Ouf! Un château gonflable! Ah mais oui, il y a une sorte de marché aujourd’hui, avec des stands… super, un château, ça va faire passer l’heure. Quelques minutes passent, et je vais payer, les conséquences d’une décision de non-parents… un idiot a programmé l’arrosage automatique à 11 heures, un samedi matin… Dernier évidemment, veut y aller, ouf, je bénis les grilles, il ne trouve pas l'entrée, mais il n’abandonne pas, non! Il s'enfuit dans la foule qui se densifie à cette heure et fait le tour. J’abandonne donc Milieu au château et regarde, impuissante, Dernier se tremper comme s’il avait sauté dans une piscine, en se plaçant juste devant chacun des asperseurs. Heureusement que les Chiliens sont gentils avec les enfants. Les dames qui tiennent le château rient et me disent “ah les enfants” avec des airs complices, pendant que je retiens mes plus gros soupirs de lassitude. Les affaires de rechange sont dans la voiture, je prends le sac de la librairie, un mécontent sec de partir du château, et un mécontent trempé, descends jusqu’au bout du parking où le mauvais karma m’a suggéré de garer la voiture, déshabille Dernier, me fâche très fort parce qu’il s’est non seulement planqué entre les sièges pour que je ne puisse l’attraper, mais a commencé à déchirer le papier cadeau du livre tout frais acheté. Face à mon visage rouge de colère, Dernier arrête les bêtises, se laisse habiller puis les deux marmots terribles, un peu penauds de m’en faire voir de toutes les couloirs, me suivent résignés jusqu’à l'école de musique.

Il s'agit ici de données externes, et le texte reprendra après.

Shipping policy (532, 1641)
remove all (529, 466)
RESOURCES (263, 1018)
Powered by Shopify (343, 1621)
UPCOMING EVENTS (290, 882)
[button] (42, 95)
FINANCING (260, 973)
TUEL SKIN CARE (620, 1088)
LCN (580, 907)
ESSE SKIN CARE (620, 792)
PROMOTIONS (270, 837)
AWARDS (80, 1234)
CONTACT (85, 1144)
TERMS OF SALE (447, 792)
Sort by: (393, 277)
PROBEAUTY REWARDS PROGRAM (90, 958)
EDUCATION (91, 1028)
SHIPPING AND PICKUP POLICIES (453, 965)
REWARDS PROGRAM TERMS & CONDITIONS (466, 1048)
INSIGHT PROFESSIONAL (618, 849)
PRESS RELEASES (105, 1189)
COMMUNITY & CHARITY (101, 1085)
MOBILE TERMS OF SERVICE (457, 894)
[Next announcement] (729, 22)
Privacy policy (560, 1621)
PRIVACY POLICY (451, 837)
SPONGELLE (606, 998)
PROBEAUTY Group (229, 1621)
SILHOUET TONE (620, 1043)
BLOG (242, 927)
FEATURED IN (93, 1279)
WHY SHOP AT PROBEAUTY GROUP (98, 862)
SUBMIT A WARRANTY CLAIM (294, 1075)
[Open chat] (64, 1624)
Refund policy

Ça finit là, ma matinée galère, non?
Mais bien sûr que non!
Parce qu’avant l’école, il y a un magasin d’ameublement, où des responsables marketing ont trouvé qu’il serait une excellente idée de mettre en vitrine de splendides meubles mini-cuisine pour enfants! Milieu et Dernier s’engouffrent dans le magasin avant que j’aie le temps de voir rouge. Ils se mettent dans le coin des jouets, où horreur, il y a des crayons de couleurs et où, horreur, on me fait signe que tranquille, les enfants sont bienvenus, ils peuvent dessiner sur les livres de coloriage. Heureusement (ou malheureusement) que les Chiliens sont gentils avec les enfants… Et, Monsieur, ils peuvent aussi dessiner sur les meubles? Et sur les canapés à 3000 euros? Non parce que là, je vois rouge, vert, bleu, jeune, les crayons de couleurs dans des petites mains maladroites…
Ouf, j’arrive à sortir, on est presque au magasin de musique… c’est bientôt fini cette galère…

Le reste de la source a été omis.